Sevgiye, ilgiye daha fazla zam gelmeden stoklayın bence. 
En azından bu seferkiler unutulmayacak.





 

17 Nisan 2012 Salı

KÜÇÜK KARDEŞ

Erken kalkan bir çocuktum ben zaten.

Güneş ışığı, perdelerin arasından sızarak; gözlerimi açmamı; bütün kış beklediğim günün geldiğini fısıldayarak uyandırdı beni.

Babannem çoktan kalmış, sobaya odun atmış, sobayı tutuşturmuş; sobanın üzerindeki çamaşırlığa,  babamın gönderdiği çoraplarımı kuruması için asmıştı bile.


Ona belli etmeden, ses etmeden, usul usul abimin artık eskimiş, ona küçük gelen kabanını giydim. 
Usul usul giyinmesem bile duymazdı ya.. 

Yavaşça sokak kapısını açtım. Günlerdir ayazın kesiklerine alışmış yüzüm hemen hissetti havanın yumuşadığını.

Çürümüş tahta merdivenlerden aşağıya hızlı hızlı indim. Arka bahçeye doğru olanca gücümle koştum.

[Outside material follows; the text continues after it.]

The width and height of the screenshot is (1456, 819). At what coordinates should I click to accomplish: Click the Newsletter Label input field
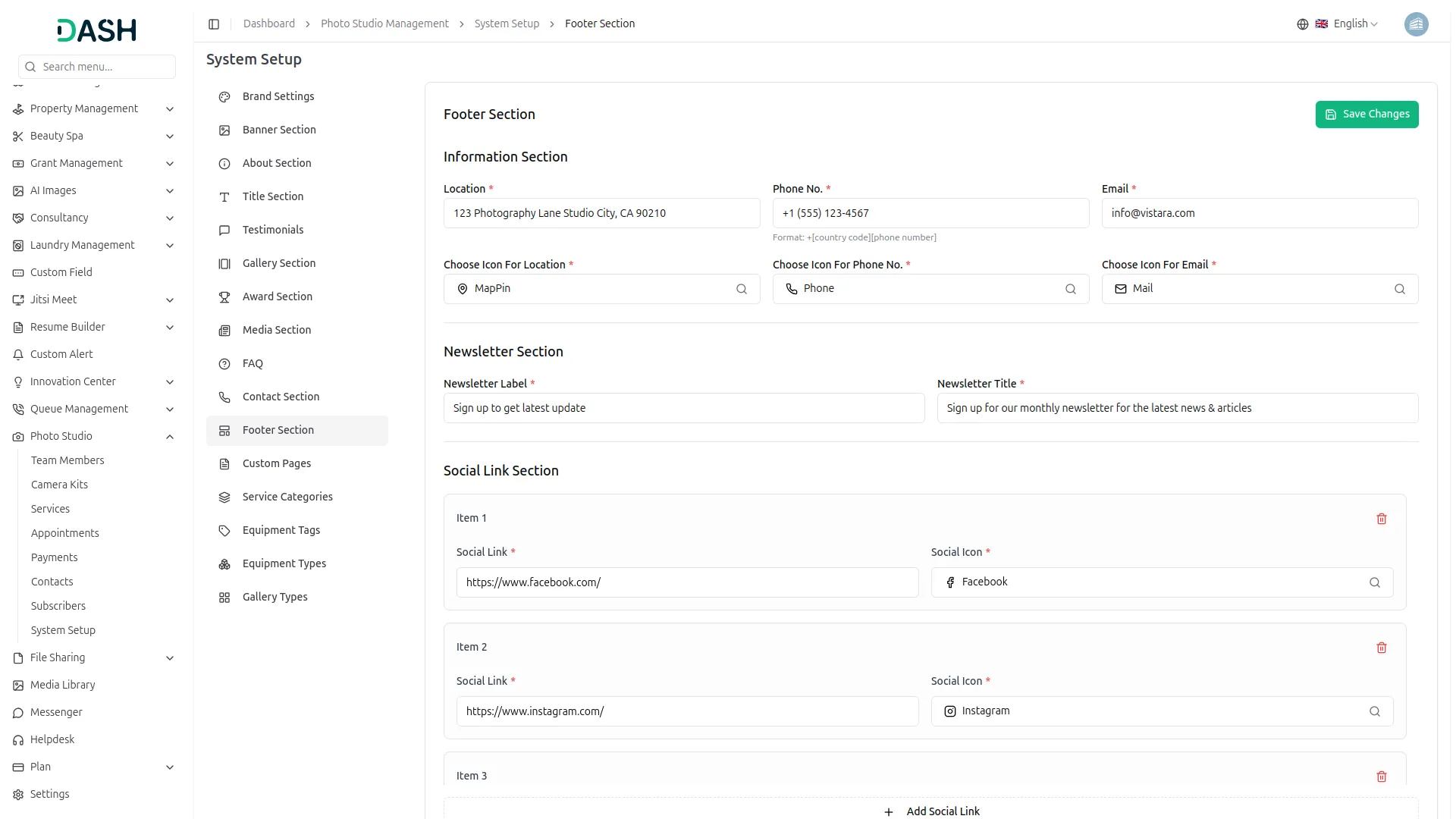click(x=683, y=408)
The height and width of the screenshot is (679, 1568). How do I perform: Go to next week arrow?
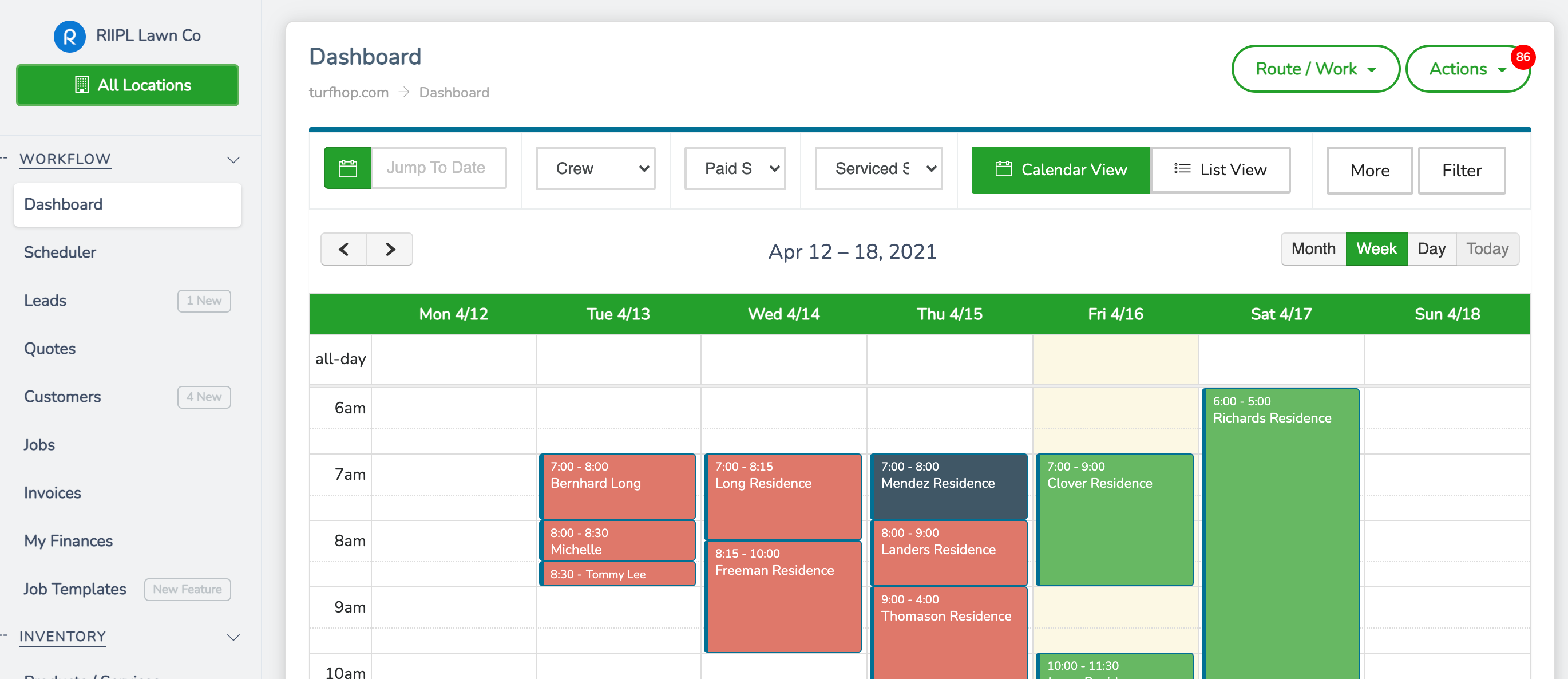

Çok erkendi, kimsecikler yoktu.
Bembeyaz bir denizdeydim sanki. Yavaş yavaş, abimin delinmiş ayakkabısı altında ezilen karların gıcırtısını duya duya ilerledim. 

Sonra birden durdum, arkama döndüm, geldiğim yola baktım.

Sadece benim ayak izlerim vardı. Sadece benim!

Sadece bana ait olacak bir dünya kurmaya o an karar vermiştim, üzerimde abimin kıyafetleriyle.

 





 

14 Nisan 2012 Cumartesi

SEVGİLİ GÜNLÜK

Sevgili Günlük;

Eşyalardan sadece sana ' sevgili' denilmesinin altında yatan sebep nedir? 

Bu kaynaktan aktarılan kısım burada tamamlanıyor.